Lessons I Learned in Shanghai about Boosting and Equipment in General

Hey Guys, this is my first post on this forum which I've been browsing for quite some time. First, I want to thank the TTD community because I've learned a lot from it.

Today, it's my turn to share my learnings with you!

I just got back from a week in Shanghai, where I spent time training and learning a lot from players, famous coaches, and shops about how they approach equipment, especially boosting, which is a hot topic on Western ping pong forums worldwide.

Here's the summary:
  1. Key Learnings about Equipment: Directly translated from the Chinese players and coaches regarding H3, boosters, and equipment in general.
  2. Tutorial on how to boost your H3 as I learned in China, at the store, and at the club.
  3. My personal observations and feedback.

1) Key Learnings about Equipment:

  1. There is no equivalent to H3. When I asked about the Xuperman rubbers available at the club, the response was: "It's good, but nothing beats H3N + Kailin."
  2. An H3 must be boosted. While it's playable without boosting (as I have always done), you're missing out on 50% of the rubber's potential.
  3. Kailin is the most used booster, at least in the Shanghai province.
  4. The difference between OS (orange sponge) and BS (blue sponge): OS activates earlier and reaches its limit quicker, which is why BS is more popular for forehand use.
  5. The H3 Neo is not really "factory boosted"; it's rather a layer of glue added before packaging (also read this on Baidu).
  6. The "pro" versions of H3 (Ma Long, Fan Zhendong, Wang Chuqin, etc.) are a whole different world from the provincial versions, even the national ones. The hardness indices are apparently different, and the "pro" rubbers seem to be softer and grippier (translated from their words).
  7. Coming from a commercial H3 Neo 2.15 39, I was recommended to use the BS in 40 and 2.1 and then boost it with Kailin.

2) Boosting Tutorial:

I encountered two main methods for boosting DHS H3 (with Kailin), though the techniques are quite similar.

I distinguish between two parts: how to boost a new rubber and how to reboost a used rubber.

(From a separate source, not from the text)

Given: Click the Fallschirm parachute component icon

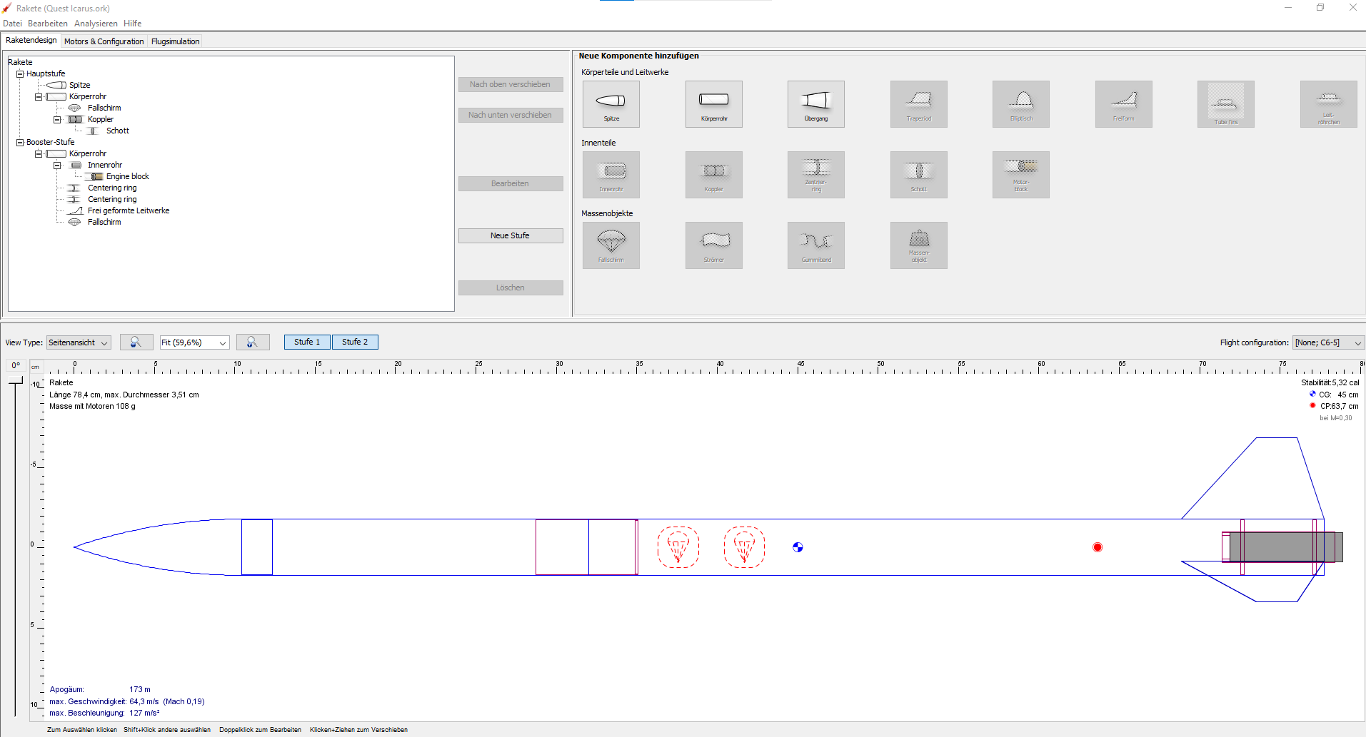Looking at the screenshot, I should click(x=611, y=245).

  1. What I learned during my visit at the store (Togce Sports Equipment):
For a new rubber:

  • Leave the original glue layer of the H3 NEO.
  • Apply a thin layer of Kailin.
  • Rest for 8 hours on a flat surface in a well-ventilated area.
  • Apply a second thin layer of Kailin.
  • Rest for 8 hours on a flat surface in a well-ventilated area.
  • Apply two layers of glue on the rubber (they used DHS 15).
  • Apply one layer of glue on the blade.
  • Remove the protective film on the rubber side at the end.
For a used rubber:

  • Gently remove the old glue layer.
  • Apply a new layer of glue.
  • Apply a single very thin layer of Kailin.
  • Wait 8 hours, placing it flat or on the booster bottle to regain the "dome" shape.
  • Apply two layers of glue.
  1. Technique from a good club player (who also coaches) for a new H3N:
  • Remove the protective films from both sides of the rubber.
  • Apply a thin layer of Kailin and place it on the booster bottle to form a dome quickly.
  • Wait 8 hours.
  • Apply two layers of glue on the rubber.
He uses the same technique for reboosting.

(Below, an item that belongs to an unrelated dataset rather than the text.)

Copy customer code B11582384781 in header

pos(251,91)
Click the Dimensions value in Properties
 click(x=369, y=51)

According to them, a boost lasts between 6 and 8 weeks for a training frequency of 4 to 6 hours per week.

I want to emphasize that what I'm sharing in this post is not an absolute truth. There are different schools of thought, especially regarding booster brand preferences, across various Chinese provinces. This is purely based on my personal experience and what I was told in Shanghai.

I also highly recommend the Tongce store in Shanghai if you happen to be there and the ping pong club located just across from it. The staff is lovely, very knowledgeable, and makes a lot of effort to understand, discuss, and exchange ideas with you, even if your Chinese is as poor as mine!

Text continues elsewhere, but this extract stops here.